Meeting the Needs of Limited English Proficient Students
in Science Instruction

by Barbara J. Becker

Southwest Regional Laboratory (1993)

Introduction

Teaching science successfully to limited English proficient (LEP) students is a growing challenge for educators, particularly in the Southwest United States.  In California, the number of LEP students has more than doubled in the past ten years and is rapidly approaching the one million mark, or 20% of the total student population in the State (CDE, 1992).  The percentage of LEP students in Arizona schools is increasing at a slightly higher rate than the student population as a whole and currently constitutes approximately 10% of Arizona's 684,524 students (Hafner and Green, 1992; McCain, 1992).   Nevada and Utah have far fewer LEP students in their school populations compared with California and Arizona, but their numbers are nonetheless significant with recent estimates set at approximately 9,000 (4%) and 11,000 (2%) respectively (Hafner and Green, 1992; UDE, 1990).

The majority of LEP students in each of these states are native Spanish speakers.  Individuals with little direct experience in today's classrooms in the Western region have occasionally drawn erroneous conclusions from this fact, to the effect that:

In reality, there is considerably greater diversity among students whose first language is not English.  Some ninety different languages are spoken by California school children, including Cambodian, Khmer, and Hmong (CDE, 1992).  There are some classrooms in California in which as many as ten different languages are spoken.  A recent survey of novice teachers in 81 California metropolitan school districts found that 10% of these teachers were placed into classes having students from five language backgrounds.  Nearly one quarter of new teachers surveyed taught classes in which students spoke two languages other than English (Dianda, 1991).  The array of languages found in Arizona schools includes Arabic as well as Navajo and other Native American languages (McCain, 1992).  Teachers, on the other hand, are ethnically and linguistically homogeneous as a group (Dianda 1992), with inadequate numbers of them sufficiently fluent in a second language to carry out routine instruction in it.

Decades ago, the landmark Bilingual Education Act (1968) and the U.S. Supreme Court decision in Lau v. Nichols (1974) increased public awareness of the challenges which limited English proficient students present to the educational process (Fillmore, 1991 and 1992).  In spite of this, today's schools are ill-equipped to provide adequate, let alone optimum, instruction to LEP students, particularly in multilingual classrooms.  Utah's Department of Education has found that funds received through the federal Title VII Bilingual Education program are insufficient to serve even one quarter of the state's LEP students (UDE, 1990).  Although the majority of California's new teachers teach classes with significant numbers of LEP students, few of them are properly credentialed to teach in a language-diverse classroom (Dianda, 1991).  In 1991, the ratio of LEP students to credentialed teachers was 114:1 (Hafner and Green, 1992).  Very few qualified LEP teachers are credentialed in languages like Cambodian (0) or Hmong (1) despite the large numbers of students (19,234 and 18,091, respectively) who need instruction in those languages (Hafner and Green, 1992; CDE, 1992).
-- -- --
Required work:
• a. Answer these questions using the report on limited English proficient students:
(i) About how many different languages are spoken by California school children?
(ii) In what year did the U.S. Supreme Court decide Lau v. Nichols?
(iii) What was the ratio of LEP students to credentialed teachers in 1991?
• b. Repeat the passage of the report on limited English proficient students starting with "Teaching science successfully" and going on through "1992; UDE, 1990).".
The data that follows is not needed for anything here.
-- -- --
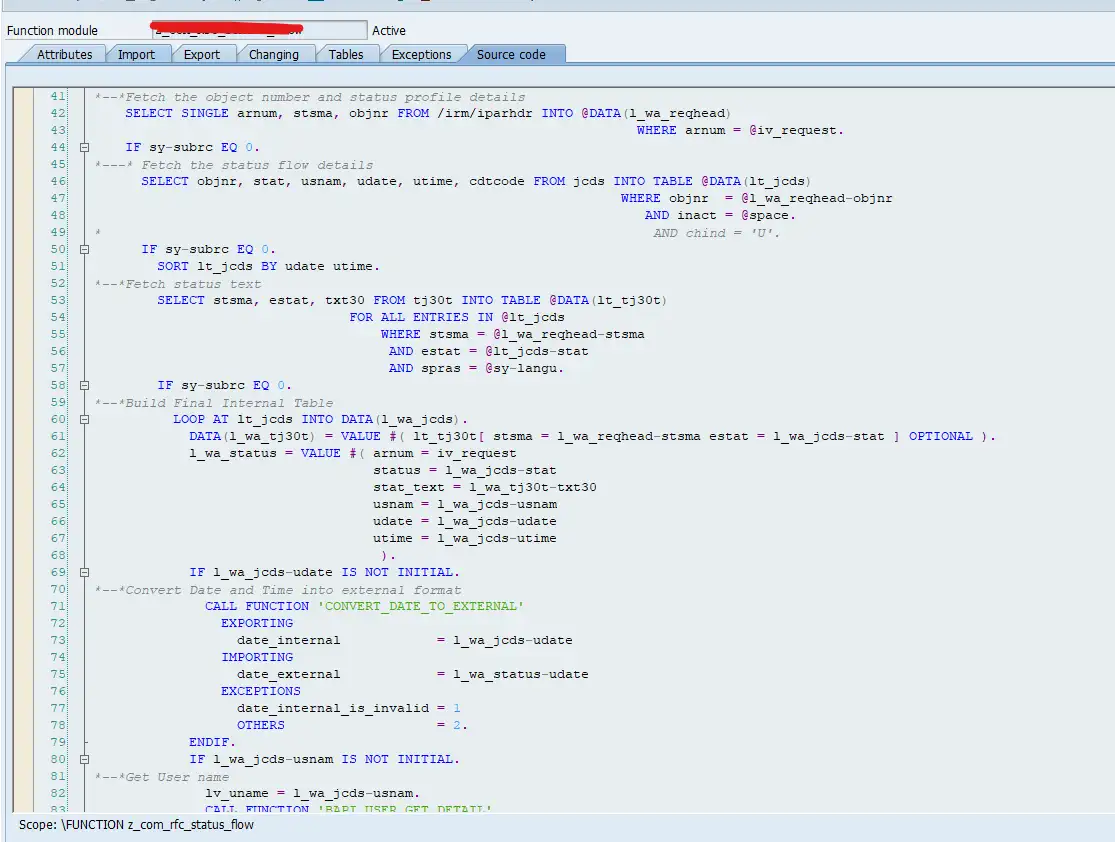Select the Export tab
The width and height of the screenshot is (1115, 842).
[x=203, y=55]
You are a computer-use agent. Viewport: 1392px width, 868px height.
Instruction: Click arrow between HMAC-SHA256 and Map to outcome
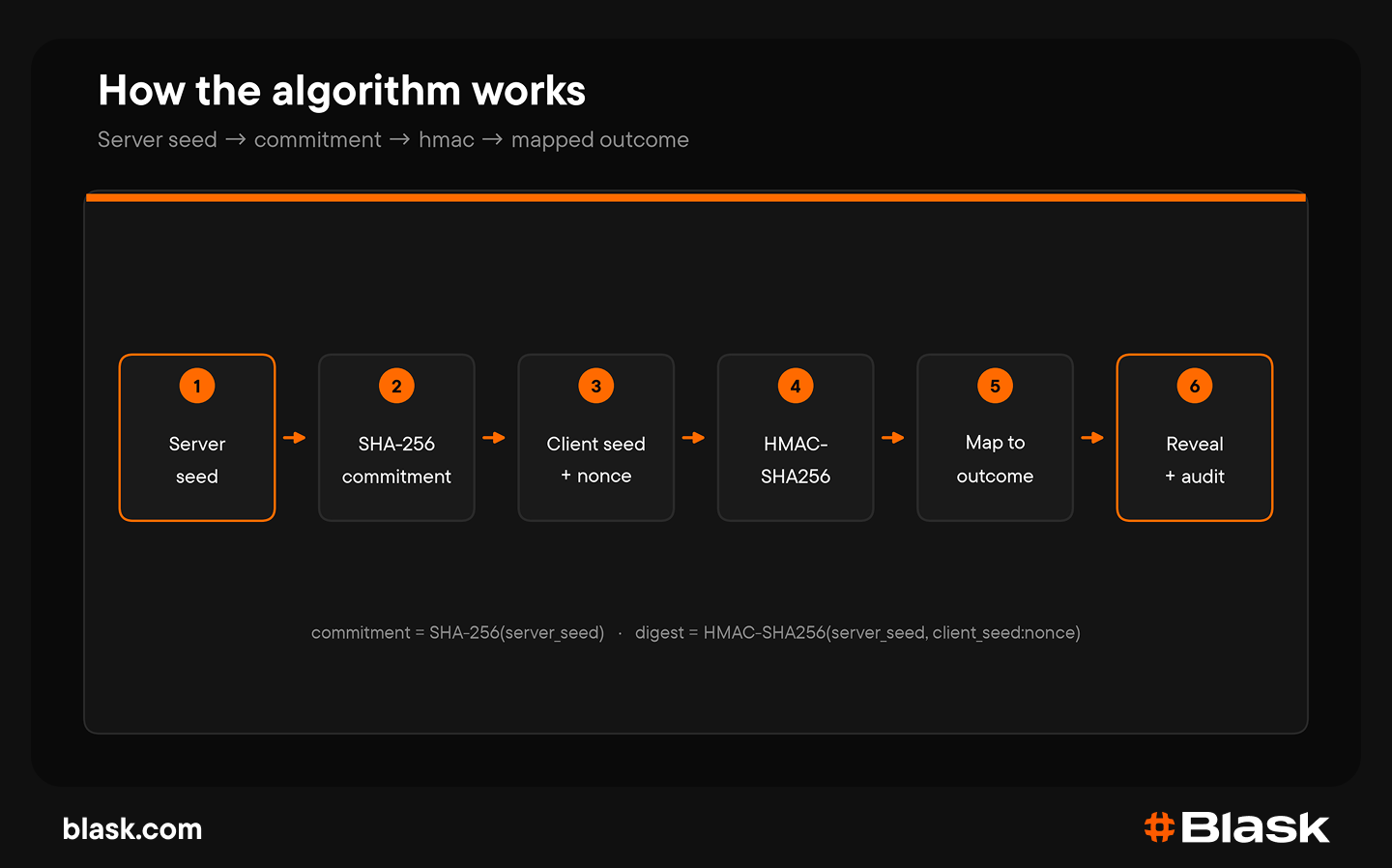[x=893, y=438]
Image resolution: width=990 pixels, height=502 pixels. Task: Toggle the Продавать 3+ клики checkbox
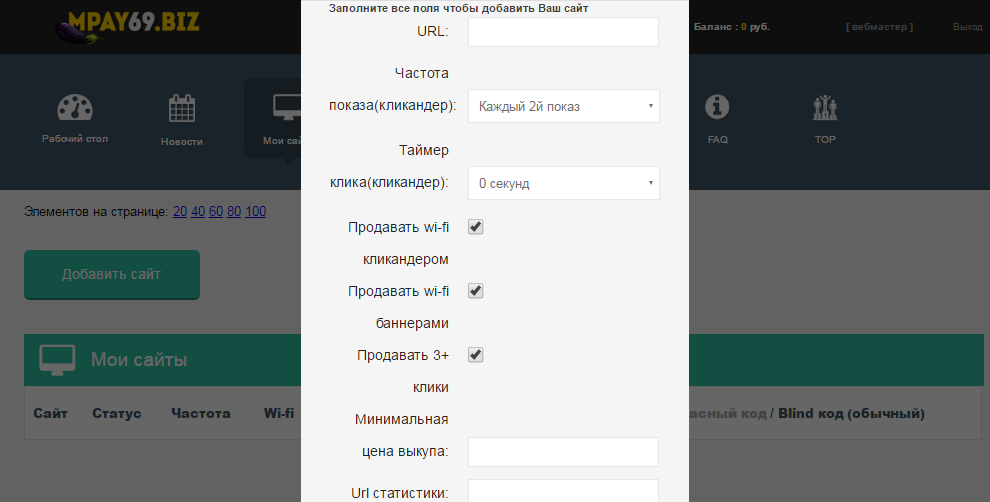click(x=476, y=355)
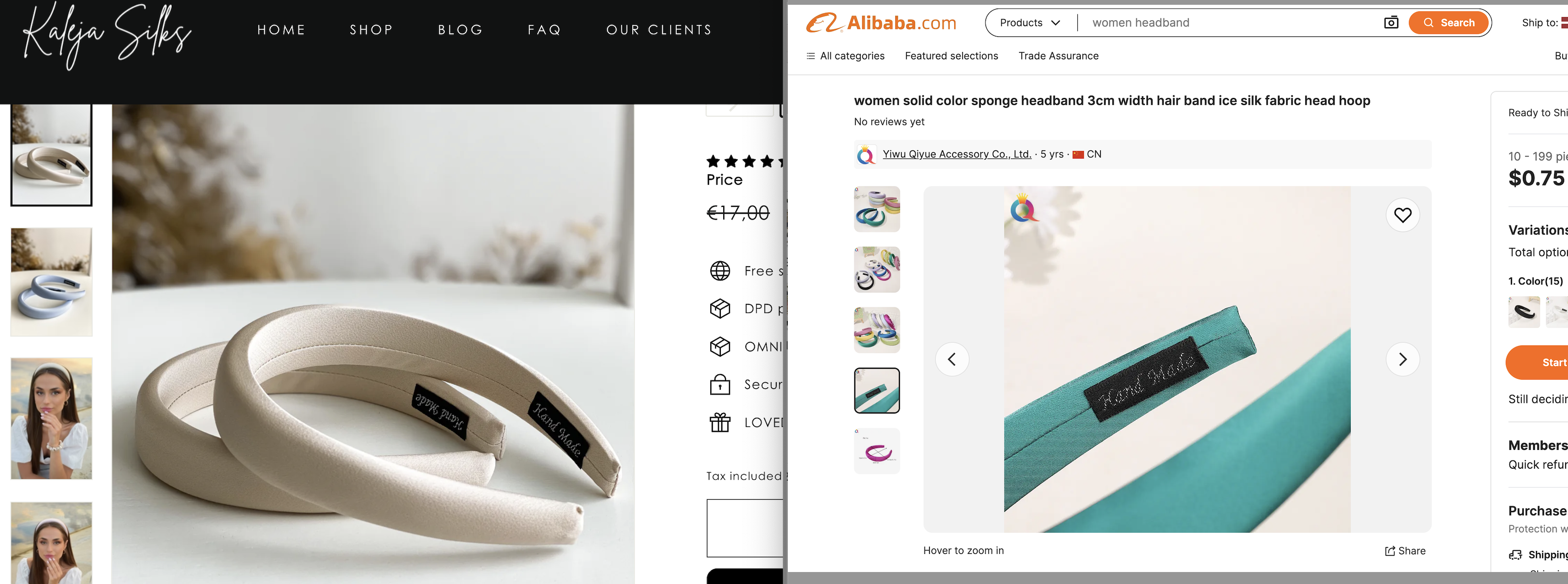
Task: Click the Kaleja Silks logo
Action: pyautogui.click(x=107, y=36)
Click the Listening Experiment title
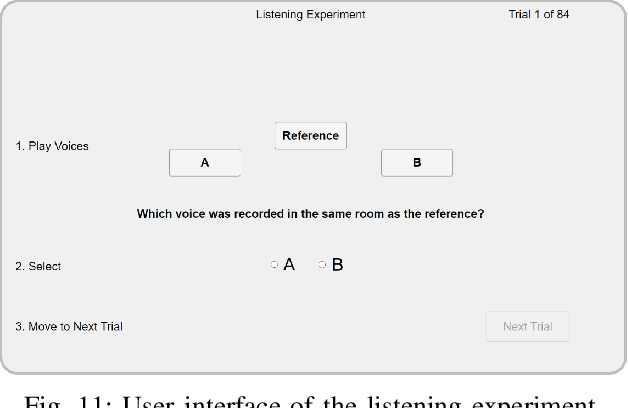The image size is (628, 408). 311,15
-- -- --
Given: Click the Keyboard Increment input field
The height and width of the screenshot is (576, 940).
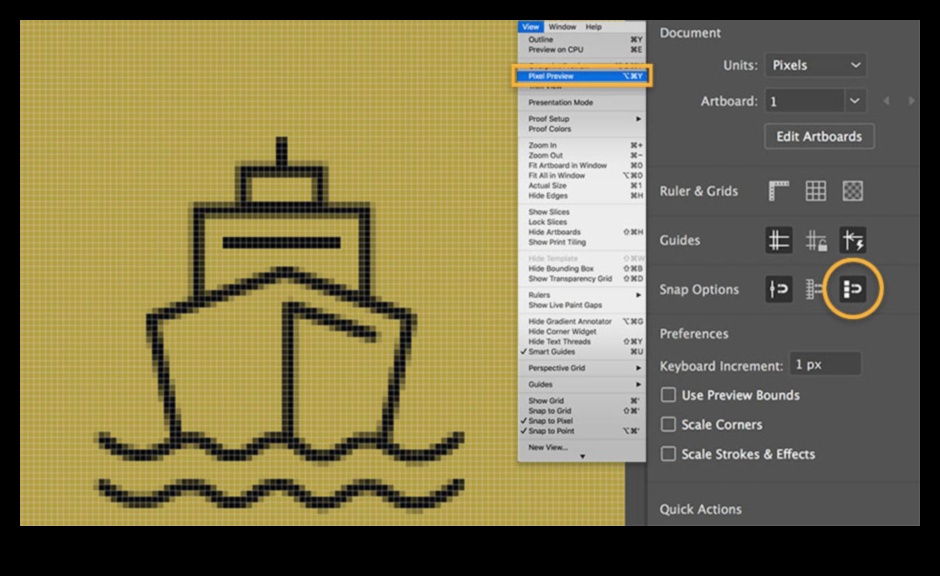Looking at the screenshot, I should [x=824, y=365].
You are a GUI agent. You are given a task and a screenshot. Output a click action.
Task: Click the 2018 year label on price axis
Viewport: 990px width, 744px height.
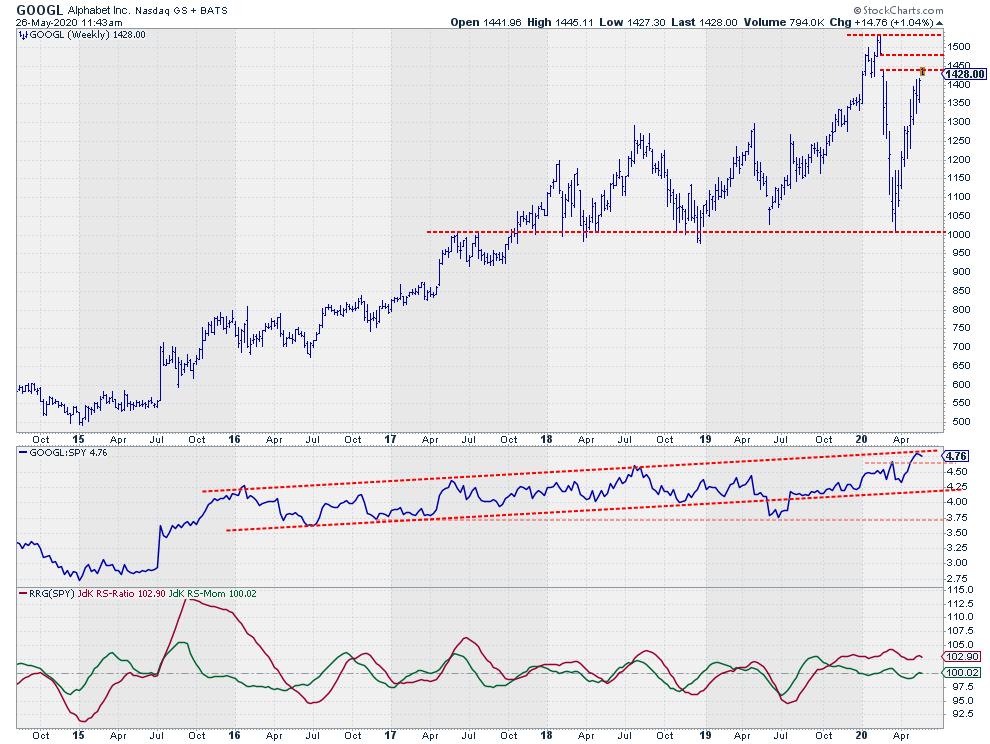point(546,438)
-- -- --
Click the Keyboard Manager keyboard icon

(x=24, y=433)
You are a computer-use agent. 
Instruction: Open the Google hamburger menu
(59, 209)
-- -- --
Exercise results:
• a.
(i) Some ninety.
(ii) 1974.
(iii) 114:1.

• b.
Teaching science successfully to limited English proficient (LEP) students is a growing challenge for educators, particularly in the Southwest United States.  In California, the number of LEP students has more than doubled in the past ten years and is rapidly approaching the one million mark, or 20% of the total student population in the State (CDE, 1992).  The percentage of LEP students in Arizona schools is increasing at a slightly higher rate than the student population as a whole and currently constitutes approximately 10% of Arizona's 684,524 students (Hafner and Green, 1992; McCain, 1992).   Nevada and Utah have far fewer LEP students in their school populations compared with California and Arizona, but their numbers are nonetheless significant with recent estimates set at approximately 9,000 (4%) and 11,000 (2%) respectively (Hafner and Green, 1992; UDE, 1990).